SUPPLIED MATERIAL: Begin

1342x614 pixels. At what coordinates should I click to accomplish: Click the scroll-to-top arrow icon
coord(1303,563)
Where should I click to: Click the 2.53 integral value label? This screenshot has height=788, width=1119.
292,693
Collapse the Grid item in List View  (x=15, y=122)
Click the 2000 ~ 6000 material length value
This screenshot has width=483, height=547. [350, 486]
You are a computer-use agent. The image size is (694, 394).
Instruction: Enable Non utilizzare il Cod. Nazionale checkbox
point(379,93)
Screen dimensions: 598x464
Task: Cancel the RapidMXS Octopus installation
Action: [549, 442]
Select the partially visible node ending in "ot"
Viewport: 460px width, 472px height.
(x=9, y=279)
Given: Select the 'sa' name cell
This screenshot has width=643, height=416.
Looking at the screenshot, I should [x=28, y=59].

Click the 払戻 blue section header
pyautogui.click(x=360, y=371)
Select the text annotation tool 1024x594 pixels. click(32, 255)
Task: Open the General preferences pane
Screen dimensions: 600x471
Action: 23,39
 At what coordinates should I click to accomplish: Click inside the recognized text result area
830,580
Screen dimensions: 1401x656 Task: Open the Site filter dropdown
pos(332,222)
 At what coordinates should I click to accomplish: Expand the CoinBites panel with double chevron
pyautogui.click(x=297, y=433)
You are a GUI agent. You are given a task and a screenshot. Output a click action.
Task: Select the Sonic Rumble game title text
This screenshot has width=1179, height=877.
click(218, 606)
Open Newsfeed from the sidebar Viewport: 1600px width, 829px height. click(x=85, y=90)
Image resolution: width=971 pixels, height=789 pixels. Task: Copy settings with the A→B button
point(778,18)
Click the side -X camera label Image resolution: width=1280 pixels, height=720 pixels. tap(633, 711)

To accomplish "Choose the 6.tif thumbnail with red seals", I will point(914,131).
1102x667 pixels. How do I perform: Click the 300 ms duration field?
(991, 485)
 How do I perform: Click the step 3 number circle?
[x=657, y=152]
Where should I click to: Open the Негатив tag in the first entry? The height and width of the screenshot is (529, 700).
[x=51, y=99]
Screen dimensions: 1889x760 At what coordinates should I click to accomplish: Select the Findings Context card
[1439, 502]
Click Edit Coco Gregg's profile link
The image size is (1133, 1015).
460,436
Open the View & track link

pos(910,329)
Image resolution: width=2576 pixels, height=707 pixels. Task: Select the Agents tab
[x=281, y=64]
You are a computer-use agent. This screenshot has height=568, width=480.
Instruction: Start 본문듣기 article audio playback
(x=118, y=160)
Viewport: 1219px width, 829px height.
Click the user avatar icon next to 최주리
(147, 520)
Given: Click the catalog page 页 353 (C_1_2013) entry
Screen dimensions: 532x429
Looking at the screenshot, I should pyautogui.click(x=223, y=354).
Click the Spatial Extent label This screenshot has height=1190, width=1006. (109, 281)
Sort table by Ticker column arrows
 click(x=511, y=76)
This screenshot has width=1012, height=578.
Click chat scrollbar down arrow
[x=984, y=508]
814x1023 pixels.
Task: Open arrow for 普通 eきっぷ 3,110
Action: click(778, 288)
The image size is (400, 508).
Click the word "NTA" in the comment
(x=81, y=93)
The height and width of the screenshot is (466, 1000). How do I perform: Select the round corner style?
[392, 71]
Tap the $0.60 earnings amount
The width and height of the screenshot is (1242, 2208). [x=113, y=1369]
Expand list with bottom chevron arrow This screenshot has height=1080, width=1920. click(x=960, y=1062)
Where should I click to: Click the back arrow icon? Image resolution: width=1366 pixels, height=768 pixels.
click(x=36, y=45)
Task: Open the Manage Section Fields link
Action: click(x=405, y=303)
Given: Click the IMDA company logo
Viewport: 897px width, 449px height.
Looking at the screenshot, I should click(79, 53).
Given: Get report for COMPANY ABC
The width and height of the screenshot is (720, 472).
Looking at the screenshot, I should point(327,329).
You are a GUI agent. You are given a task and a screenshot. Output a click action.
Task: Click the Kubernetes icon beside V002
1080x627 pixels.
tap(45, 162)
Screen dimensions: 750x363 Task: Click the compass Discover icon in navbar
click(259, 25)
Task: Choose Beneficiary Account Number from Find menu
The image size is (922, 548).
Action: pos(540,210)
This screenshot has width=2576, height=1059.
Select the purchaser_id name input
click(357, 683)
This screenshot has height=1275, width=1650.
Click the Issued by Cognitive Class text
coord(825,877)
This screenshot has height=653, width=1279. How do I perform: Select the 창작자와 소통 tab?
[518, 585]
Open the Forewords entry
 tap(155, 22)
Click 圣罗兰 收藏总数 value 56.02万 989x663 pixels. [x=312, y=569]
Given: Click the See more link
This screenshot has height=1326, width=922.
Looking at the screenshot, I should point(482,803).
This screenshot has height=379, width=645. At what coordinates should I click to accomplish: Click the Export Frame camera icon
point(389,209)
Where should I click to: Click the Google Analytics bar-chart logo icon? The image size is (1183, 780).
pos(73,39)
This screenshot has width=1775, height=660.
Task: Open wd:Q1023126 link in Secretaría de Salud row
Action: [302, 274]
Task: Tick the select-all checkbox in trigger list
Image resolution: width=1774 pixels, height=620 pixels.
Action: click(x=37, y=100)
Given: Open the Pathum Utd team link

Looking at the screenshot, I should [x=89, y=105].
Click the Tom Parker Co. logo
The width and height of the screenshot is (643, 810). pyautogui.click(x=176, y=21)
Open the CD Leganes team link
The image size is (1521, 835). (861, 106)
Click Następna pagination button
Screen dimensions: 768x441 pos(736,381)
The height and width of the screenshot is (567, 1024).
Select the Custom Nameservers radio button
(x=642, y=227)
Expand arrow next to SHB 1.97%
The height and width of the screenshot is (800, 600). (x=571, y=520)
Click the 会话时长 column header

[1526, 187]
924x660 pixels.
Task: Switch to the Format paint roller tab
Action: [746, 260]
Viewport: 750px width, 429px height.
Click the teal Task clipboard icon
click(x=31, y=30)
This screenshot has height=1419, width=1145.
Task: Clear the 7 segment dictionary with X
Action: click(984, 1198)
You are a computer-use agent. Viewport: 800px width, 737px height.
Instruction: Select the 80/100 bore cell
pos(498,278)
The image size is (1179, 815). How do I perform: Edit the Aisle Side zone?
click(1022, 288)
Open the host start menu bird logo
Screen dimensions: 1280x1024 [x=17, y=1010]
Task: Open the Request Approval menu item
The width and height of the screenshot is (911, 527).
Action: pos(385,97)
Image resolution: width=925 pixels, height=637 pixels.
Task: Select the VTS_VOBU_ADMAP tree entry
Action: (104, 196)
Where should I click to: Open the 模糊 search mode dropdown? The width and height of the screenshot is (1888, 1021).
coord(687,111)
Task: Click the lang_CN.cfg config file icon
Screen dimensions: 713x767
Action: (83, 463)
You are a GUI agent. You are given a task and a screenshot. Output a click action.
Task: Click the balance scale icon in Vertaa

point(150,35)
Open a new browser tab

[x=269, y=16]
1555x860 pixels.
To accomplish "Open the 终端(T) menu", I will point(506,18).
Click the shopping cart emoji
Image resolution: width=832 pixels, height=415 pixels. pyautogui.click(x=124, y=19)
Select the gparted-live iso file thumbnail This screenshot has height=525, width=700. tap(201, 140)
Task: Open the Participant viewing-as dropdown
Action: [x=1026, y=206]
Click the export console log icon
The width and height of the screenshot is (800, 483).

SUPPLIED MATERIAL: End

EXERCISE GOAL | Show the data once more, exactly as it was written.

RESULT FOR THIS TASK |
1342x614 pixels. At what coordinates should I click to accomplish: Click the scroll-to-top arrow icon
coord(1303,563)
Where should I click to: Click the 2.53 integral value label? This screenshot has height=788, width=1119.
292,693
Collapse the Grid item in List View  (x=15, y=122)
Click the 2000 ~ 6000 material length value
This screenshot has width=483, height=547. [350, 486]
You are a computer-use agent. The image size is (694, 394).
Instruction: Enable Non utilizzare il Cod. Nazionale checkbox
point(379,93)
Screen dimensions: 598x464
Task: Cancel the RapidMXS Octopus installation
Action: [549, 442]
Select the partially visible node ending in "ot"
Viewport: 460px width, 472px height.
(x=9, y=279)
Given: Select the 'sa' name cell
This screenshot has width=643, height=416.
Looking at the screenshot, I should [x=28, y=59].

Click the 払戻 blue section header
pyautogui.click(x=360, y=371)
Select the text annotation tool 1024x594 pixels. click(32, 255)
Task: Open the General preferences pane
Screen dimensions: 600x471
Action: 23,39
 At what coordinates should I click to accomplish: Click inside the recognized text result area
830,580
Screen dimensions: 1401x656 Task: Open the Site filter dropdown
pos(332,222)
 At what coordinates should I click to accomplish: Expand the CoinBites panel with double chevron
pyautogui.click(x=297, y=433)
You are a GUI agent. You are given a task and a screenshot. Output a click action.
Task: Select the Sonic Rumble game title text
This screenshot has width=1179, height=877.
click(218, 606)
Open Newsfeed from the sidebar Viewport: 1600px width, 829px height. click(x=85, y=90)
Image resolution: width=971 pixels, height=789 pixels. Task: Copy settings with the A→B button
point(778,18)
Click the side -X camera label Image resolution: width=1280 pixels, height=720 pixels. tap(633, 711)

To accomplish "Choose the 6.tif thumbnail with red seals", I will point(914,131).
1102x667 pixels. How do I perform: Click the 300 ms duration field?
(991, 485)
 How do I perform: Click the step 3 number circle?
[x=657, y=152]
Where should I click to: Open the Негатив tag in the first entry? The height and width of the screenshot is (529, 700).
[x=51, y=99]
Screen dimensions: 1889x760 At what coordinates should I click to accomplish: Select the Findings Context card
[1439, 502]
Click Edit Coco Gregg's profile link
The image size is (1133, 1015).
460,436
Open the View & track link

pos(910,329)
Image resolution: width=2576 pixels, height=707 pixels. Task: Select the Agents tab
[x=281, y=64]
You are a computer-use agent. This screenshot has height=568, width=480.
Instruction: Start 본문듣기 article audio playback
(x=118, y=160)
Viewport: 1219px width, 829px height.
Click the user avatar icon next to 최주리
(147, 520)
Given: Click the catalog page 页 353 (C_1_2013) entry
Screen dimensions: 532x429
Looking at the screenshot, I should pyautogui.click(x=223, y=354).
Click the Spatial Extent label This screenshot has height=1190, width=1006. (109, 281)
Sort table by Ticker column arrows
 click(x=511, y=76)
This screenshot has width=1012, height=578.
Click chat scrollbar down arrow
[x=984, y=508]
814x1023 pixels.
Task: Open arrow for 普通 eきっぷ 3,110
Action: click(778, 288)
The image size is (400, 508).
Click the word "NTA" in the comment
(x=81, y=93)
The height and width of the screenshot is (466, 1000). How do I perform: Select the round corner style?
[392, 71]
Tap the $0.60 earnings amount
The width and height of the screenshot is (1242, 2208). [x=113, y=1369]
Expand list with bottom chevron arrow This screenshot has height=1080, width=1920. click(x=960, y=1062)
Where should I click to: Click the back arrow icon? Image resolution: width=1366 pixels, height=768 pixels.
click(x=36, y=45)
Task: Open the Manage Section Fields link
Action: click(x=405, y=303)
Given: Click the IMDA company logo
Viewport: 897px width, 449px height.
Looking at the screenshot, I should click(79, 53).
Given: Get report for COMPANY ABC
The width and height of the screenshot is (720, 472).
Looking at the screenshot, I should point(327,329).
You are a GUI agent. You are given a task and a screenshot. Output a click action.
Task: Click the Kubernetes icon beside V002
1080x627 pixels.
tap(45, 162)
Screen dimensions: 750x363 Task: Click the compass Discover icon in navbar
click(259, 25)
Task: Choose Beneficiary Account Number from Find menu
The image size is (922, 548).
Action: pos(540,210)
This screenshot has width=2576, height=1059.
Select the purchaser_id name input
click(357, 683)
This screenshot has height=1275, width=1650.
Click the Issued by Cognitive Class text
coord(825,877)
This screenshot has height=653, width=1279. How do I perform: Select the 창작자와 소통 tab?
[518, 585]
Open the Forewords entry
 tap(155, 22)
Click 圣罗兰 收藏总数 value 56.02万 989x663 pixels. [x=312, y=569]
Given: Click the See more link
This screenshot has height=1326, width=922.
Looking at the screenshot, I should point(482,803).
This screenshot has height=379, width=645. At what coordinates should I click to accomplish: Click the Export Frame camera icon
point(389,209)
Where should I click to: Click the Google Analytics bar-chart logo icon? The image size is (1183, 780).
pos(73,39)
This screenshot has width=1775, height=660.
Task: Open wd:Q1023126 link in Secretaría de Salud row
Action: [302, 274]
Task: Tick the select-all checkbox in trigger list
Image resolution: width=1774 pixels, height=620 pixels.
Action: click(x=37, y=100)
Given: Open the Pathum Utd team link

Looking at the screenshot, I should [x=89, y=105].
Click the Tom Parker Co. logo
The width and height of the screenshot is (643, 810). pyautogui.click(x=176, y=21)
Open the CD Leganes team link
The image size is (1521, 835). (861, 106)
Click Następna pagination button
Screen dimensions: 768x441 pos(736,381)
The height and width of the screenshot is (567, 1024).
Select the Custom Nameservers radio button
(x=642, y=227)
Expand arrow next to SHB 1.97%
The height and width of the screenshot is (800, 600). (x=571, y=520)
Click the 会话时长 column header

[1526, 187]
924x660 pixels.
Task: Switch to the Format paint roller tab
Action: [746, 260]
Viewport: 750px width, 429px height.
Click the teal Task clipboard icon
click(x=31, y=30)
This screenshot has height=1419, width=1145.
Task: Clear the 7 segment dictionary with X
Action: click(984, 1198)
You are a computer-use agent. Viewport: 800px width, 737px height.
Instruction: Select the 80/100 bore cell
pos(498,278)
The image size is (1179, 815). How do I perform: Edit the Aisle Side zone?
click(1022, 288)
Open the host start menu bird logo
Screen dimensions: 1280x1024 [x=17, y=1010]
Task: Open the Request Approval menu item
The width and height of the screenshot is (911, 527).
Action: pos(385,97)
Image resolution: width=925 pixels, height=637 pixels.
Task: Select the VTS_VOBU_ADMAP tree entry
Action: (104, 196)
Where should I click to: Open the 模糊 search mode dropdown? The width and height of the screenshot is (1888, 1021).
coord(687,111)
Task: Click the lang_CN.cfg config file icon
Screen dimensions: 713x767
Action: (83, 463)
You are a GUI agent. You are given a task and a screenshot. Output a click action.
Task: Click the balance scale icon in Vertaa

point(150,35)
Open a new browser tab

[x=269, y=16]
1555x860 pixels.
To accomplish "Open the 终端(T) menu", I will point(506,18).
Click the shopping cart emoji
Image resolution: width=832 pixels, height=415 pixels. pyautogui.click(x=124, y=19)
Select the gparted-live iso file thumbnail This screenshot has height=525, width=700. tap(201, 140)
Task: Open the Participant viewing-as dropdown
Action: [x=1026, y=206]
Click the export console log icon
The width and height of the screenshot is (800, 483).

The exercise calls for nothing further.